╭─ DATA FOR THE TASK

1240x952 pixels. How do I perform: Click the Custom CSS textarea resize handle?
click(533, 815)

╰─
╭─ DATA FOR THE TASK

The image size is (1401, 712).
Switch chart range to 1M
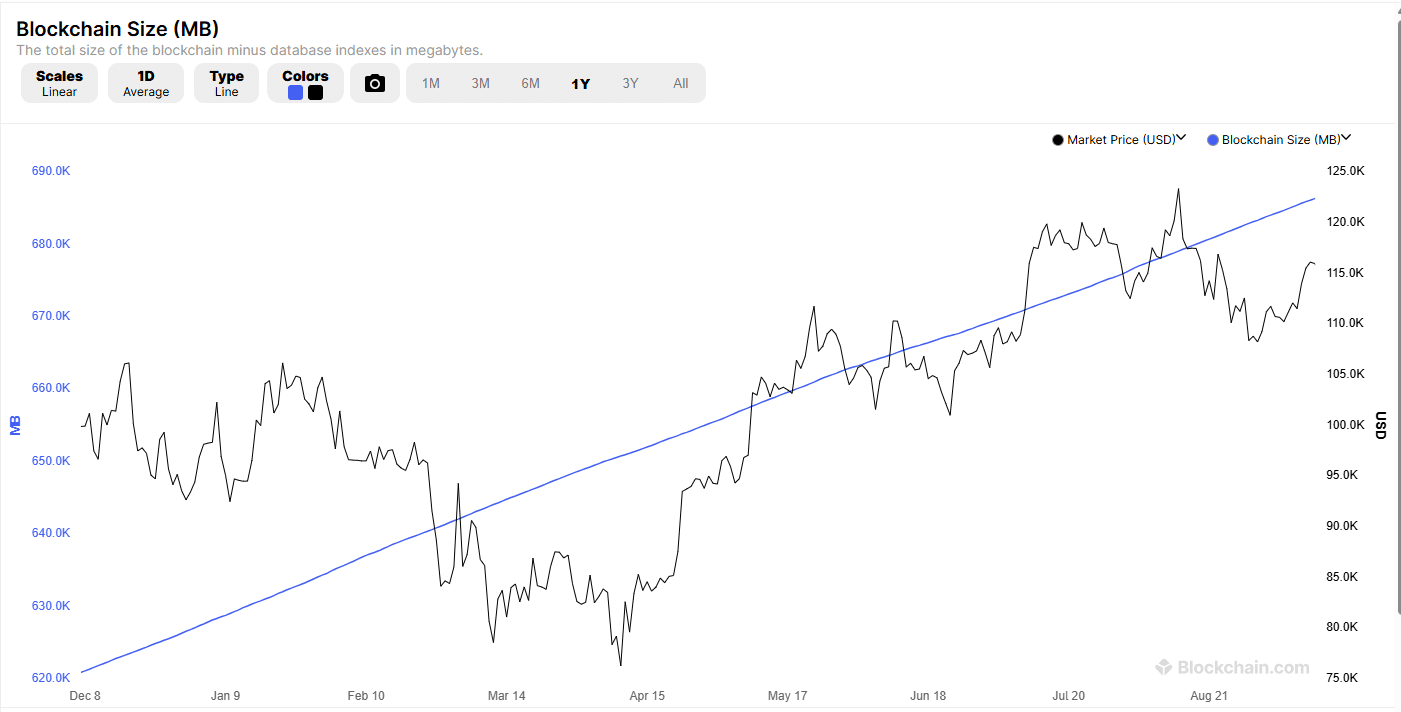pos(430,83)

╰─

CHALLENGE –
Transcribe the rows verbatim, from the line containing "1240x952 pixels. How" through the line containing "click(533, 815)", inclusive.

FINAL RESULT –
1240x952 pixels. How do I perform: Click the Custom CSS textarea resize handle?
click(533, 815)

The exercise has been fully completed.